OBJECTIVES:
[a] Answer these questions about the raid10 locking patch:
(i) Which lock does start_reshape hold while updating 'geo'?
(ii) Which function needs to hold 'device_lock'?
(iii) What is held during all other calls to 'enough'?
[b] Write the next part of the raid10 locking patch, starting after its final sentence.

DOCUMENT EXCERPT:
(begin)
From 635f6416a2e983adac8ccf90bffbeed0c1a76454 Mon Sep 17 00:00:00 2001
From: NeilBrown <neilb@suse.de>
Date: Tue, 11 Jun 2013 14:57:09 +1000
Subject: md/raid10: locking changes for 'enough()'.

As 'enough' accesses conf->prev and conf->geo, which can change
spontanously, it should guard against changes.
This can be done with device_lock as start_reshape holds device_lock
while updating 'geo' and end_reshape holds it while updating 'prev'.

So 'error' needs to hold 'device_lock'.

On the other hand, raid10_end_read_request knows which of the two it
really wants to access, and as it is an active request on that one,
the value cannot change underneath it.

So change _enough to take flag rather than a pointer, pass the
appropriate flag from raid10_end_read_request(), and remove the locking.

All other calls to 'enough' are made with reconfig_mutex held, so
neither 'prev' nor 'geo' can change.
(end)
Rows on where targets appear:
(begin)
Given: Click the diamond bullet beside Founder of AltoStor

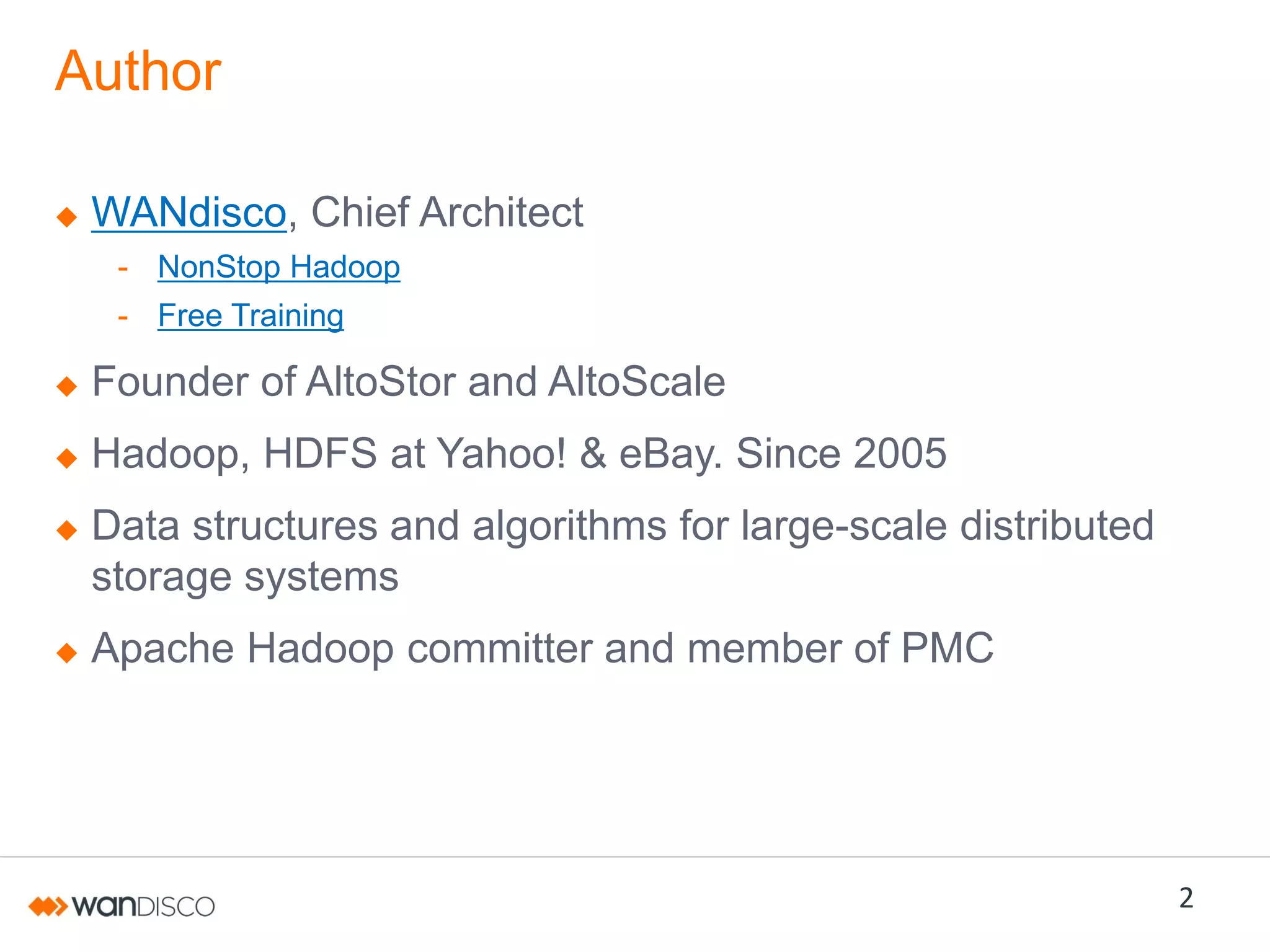Looking at the screenshot, I should (66, 387).
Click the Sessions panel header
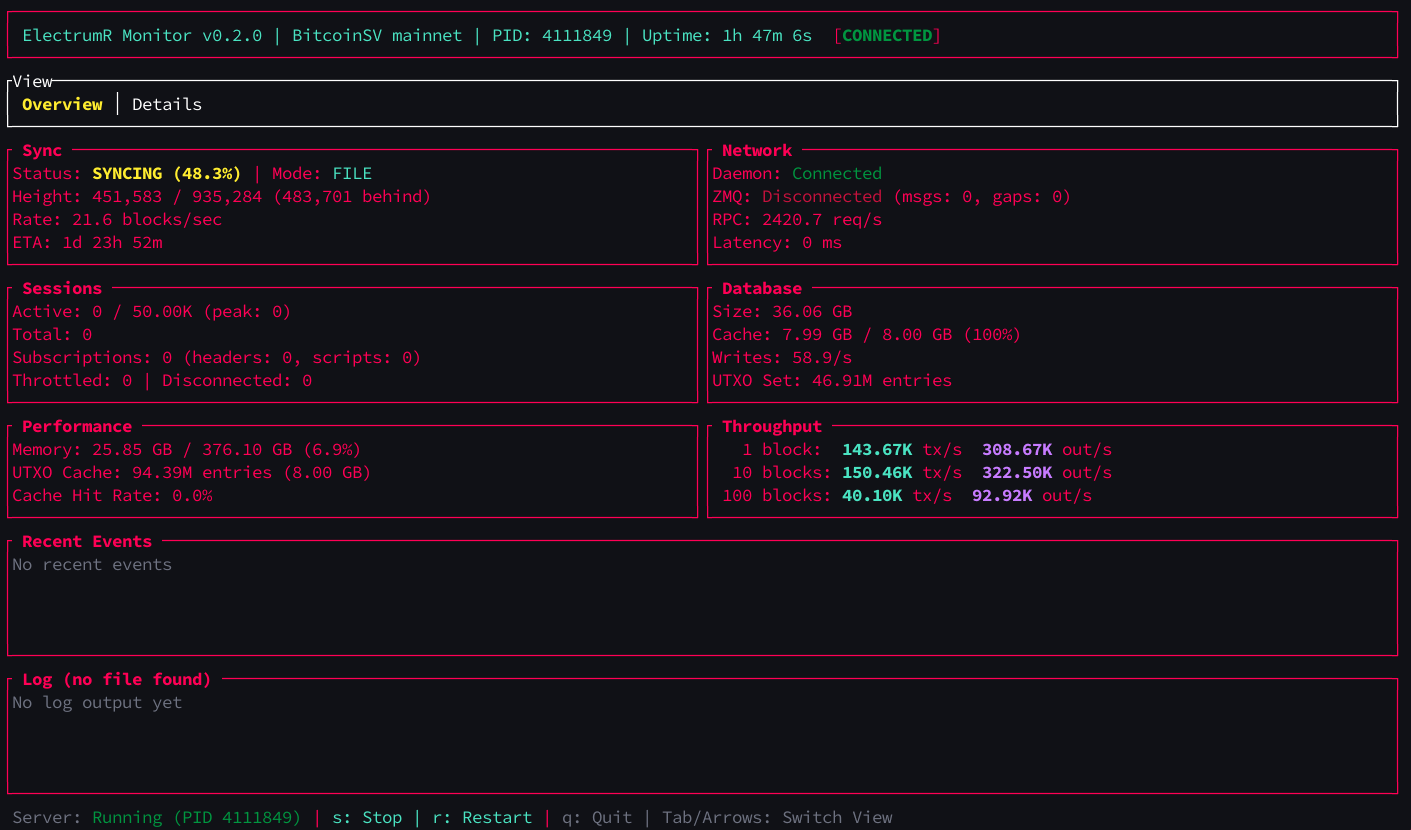1411x830 pixels. coord(61,288)
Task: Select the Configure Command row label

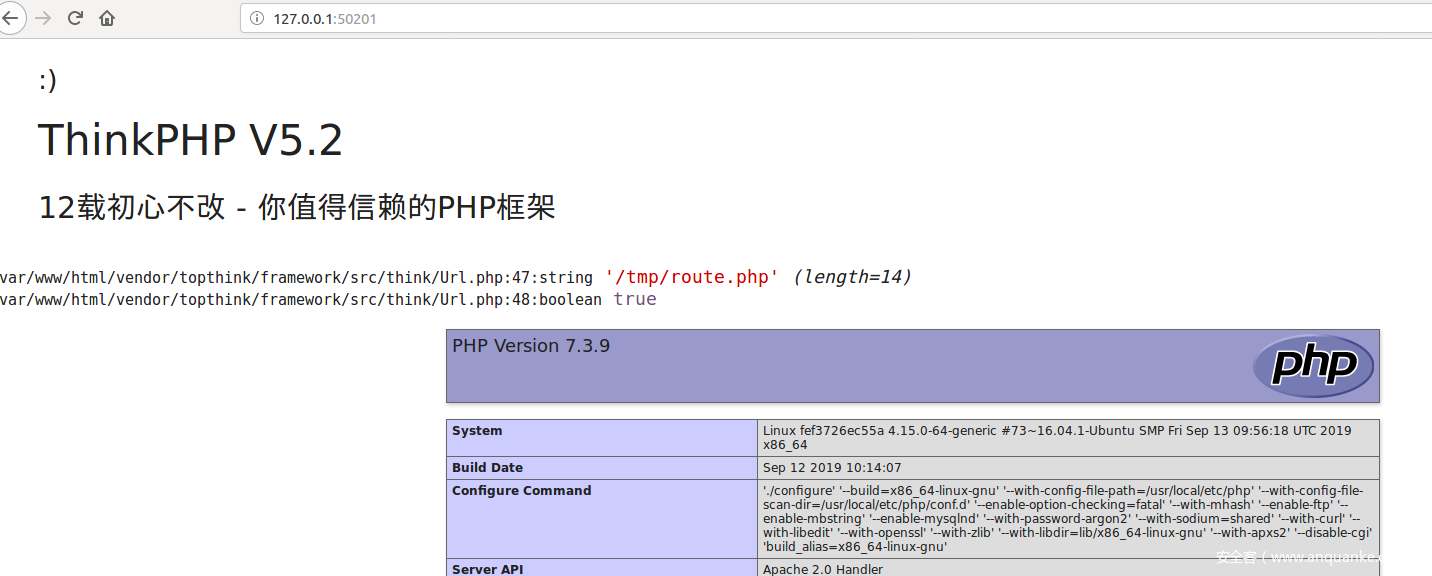Action: [521, 491]
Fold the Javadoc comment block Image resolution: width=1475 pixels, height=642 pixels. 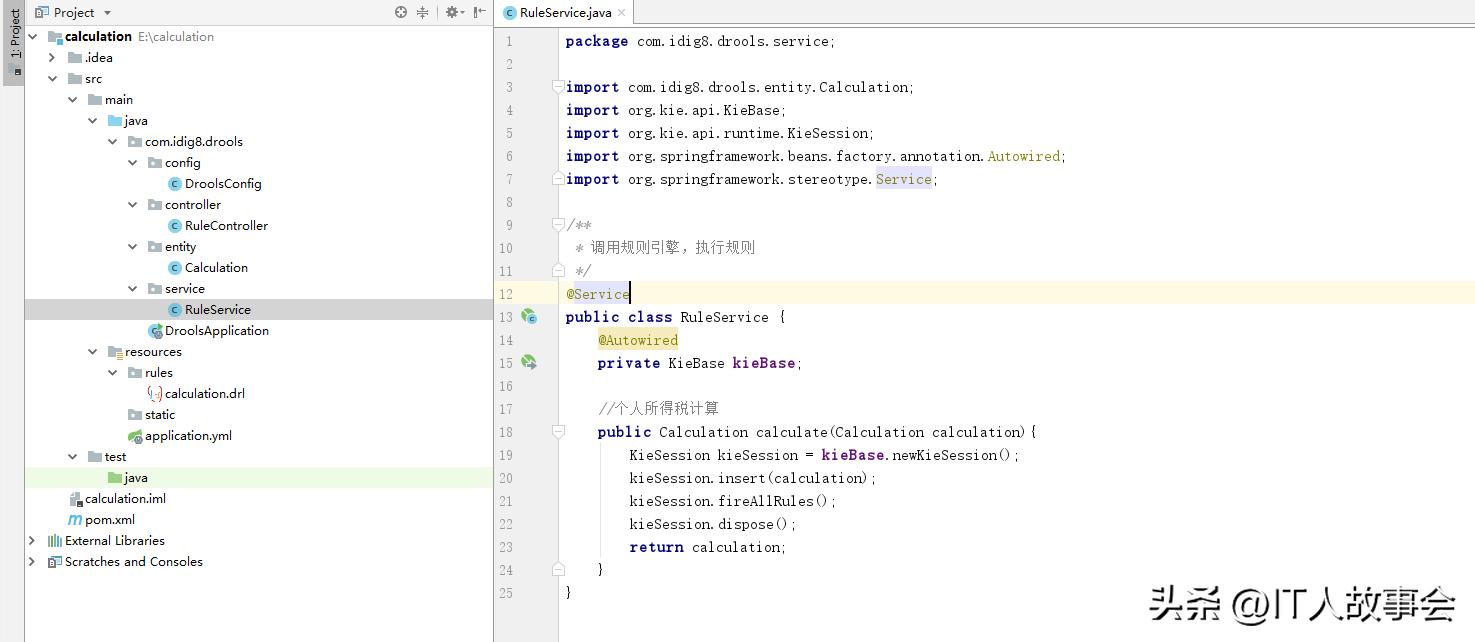click(559, 225)
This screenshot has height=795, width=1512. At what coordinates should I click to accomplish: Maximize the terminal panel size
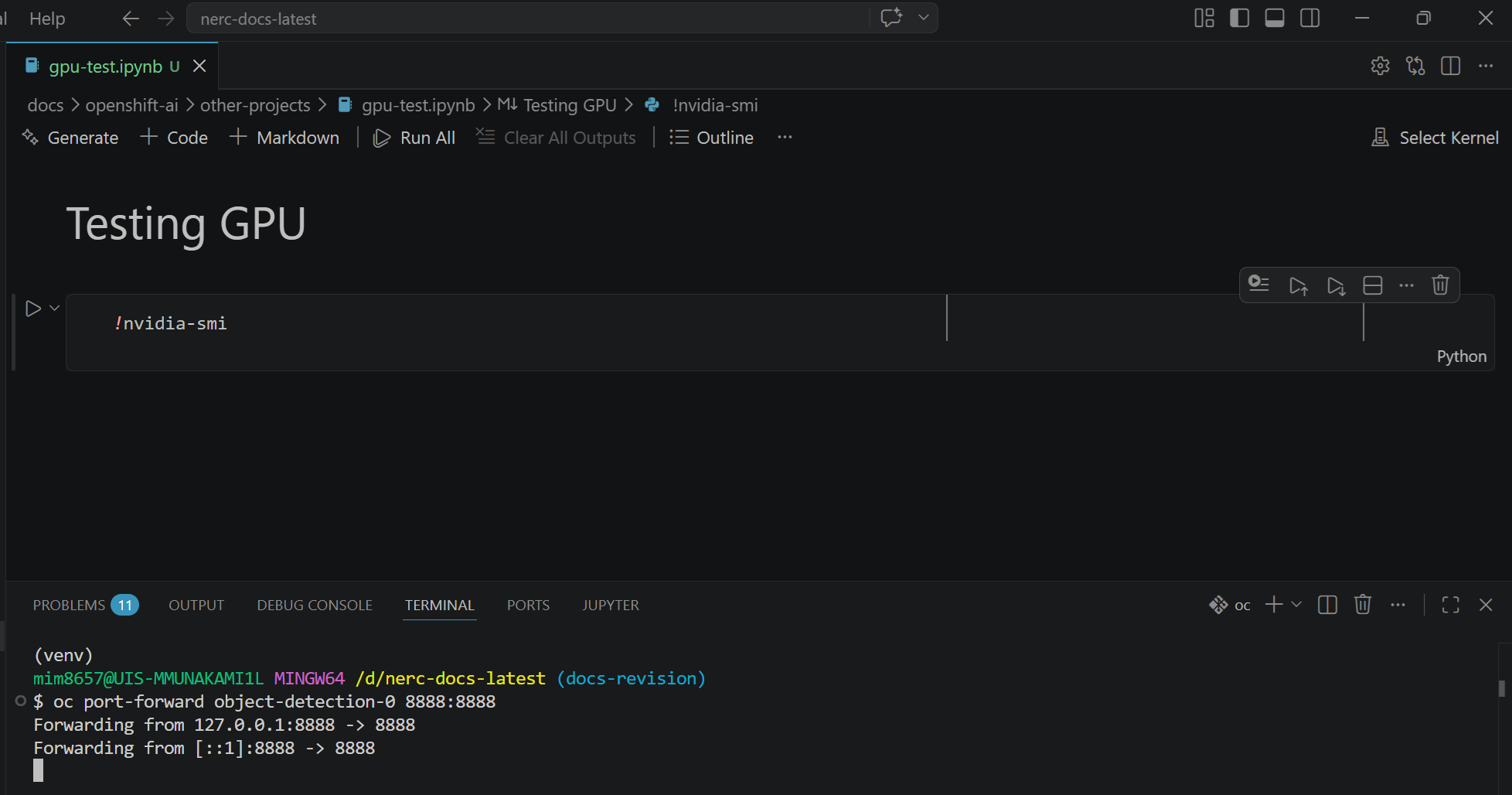1450,605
(end)
TASK-BY-TASK OUTPUTS:
[a]
(i) device_lock
(ii) 'error'
(iii) reconfig_mutex

[b]
Signed-off-by: NeilBrown <neilb@suse.de>

diff --git a/drivers/md/raid10.c b/drivers/md/raid10.c
index 3c6b193..5169ed2 100644
--- a/drivers/md/raid10.c
+++ b/drivers/md/raid10.c
@@ -97,7 +97,7 @@ static int max_queued_requests = 1024;
 
 static void allow_barrier(struct r10conf *conf);
 static void lower_barrier(struct r10conf *conf);
-static int enough(struct r10conf *conf, int ignore);
+static int _enough(struct r10conf *conf, int previous, int ignore);
 static sector_t reshape_request(struct mddev *mddev, sector_t sector_nr,
 				int *skipped);
 static void reshape_request_write(struct mddev *mddev, struct r10bio *r10_bio);
@@ -392,11 +392,9 @@ static void raid10_end_read_request(struct bio *bio, int error)
 		 * than fail the last device.  Here we redefine
 		 * "uptodate" to mean "Don't want to retry"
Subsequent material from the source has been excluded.